After reports in the media, the trust was ordered to improve by health watchdogs the Care Quality Commission (CQC), and thrust into police and independent investigations.
The overall rating for the trust itself now stands at 'inadequate', as of a new CQC report carried out in 2023.
Jan Ditheridge, Chief Executive at Greater Manchester Mental Health NHS Foundation Trust, said: “We are truly sorry for the events described in the report.
"We worked openly and constructively with Professor Shanley and the team during their time at GMMH last year, we take the findings seriously and accept the recommendations.
“We cannot change the past, but we are committed to a much-improved future – one in which all service users and carers feel safe and supported, and our people are able to do their best work.
“Our improvement plan sets out a range of actions that are addressing the issues raised in this report. Many of these actions have been completed but we know there is more to do to ensure all of our communities get high quality and safe care all of the time.
“Service users are already safer, staff are more supported, leadership and governance is stronger, and our culture is getting better.
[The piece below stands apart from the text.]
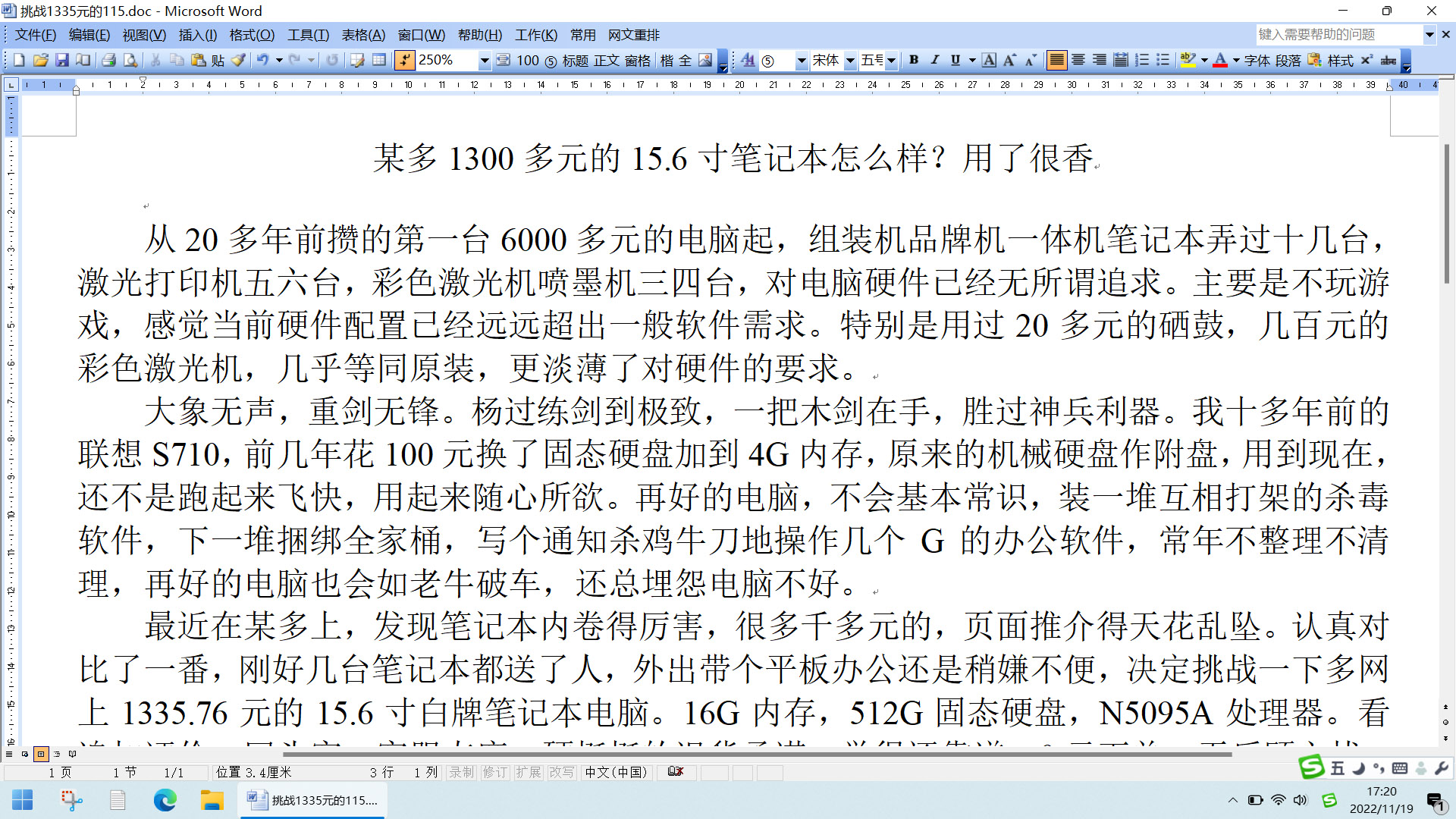
Task: Click the Format Painter icon
Action: pyautogui.click(x=240, y=61)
“We are working with the review team, partners, and colleagues to fully implement the recommendations ensuring our service users and their carers are central to everything we do.”
A spokesperson for NHS England North West said: “We welcome the publication of the Independent Review and are grateful to Professor Shanley and his team for this report, as well as the patients, families and carers, and staff, who engaged with the review, for the thorough work it represents, and the clear focus on learning from the issues that led to it being commissioned.
“NHS England is committed to the delivery of high-quality care for all patients and commissioned this independent review to look into all the issues and allegations raised by patients, their families and carers and in the media, and took immediate action to carry out a rapid review to prioritise support and take steps to protect patients and improve patient safety.
“This involved helping the Edenfield Unit to reduce the number of patients it was caring for while improvements were implemented through our recovery support programme and the allocation of an improvement director.
“We now owe it to every patient cared for by the trust and the staff working for them and across the NHS, to ensure the review’s recommendations are implemented, and sustained and genuine improvements are made in the care being delivered to patients."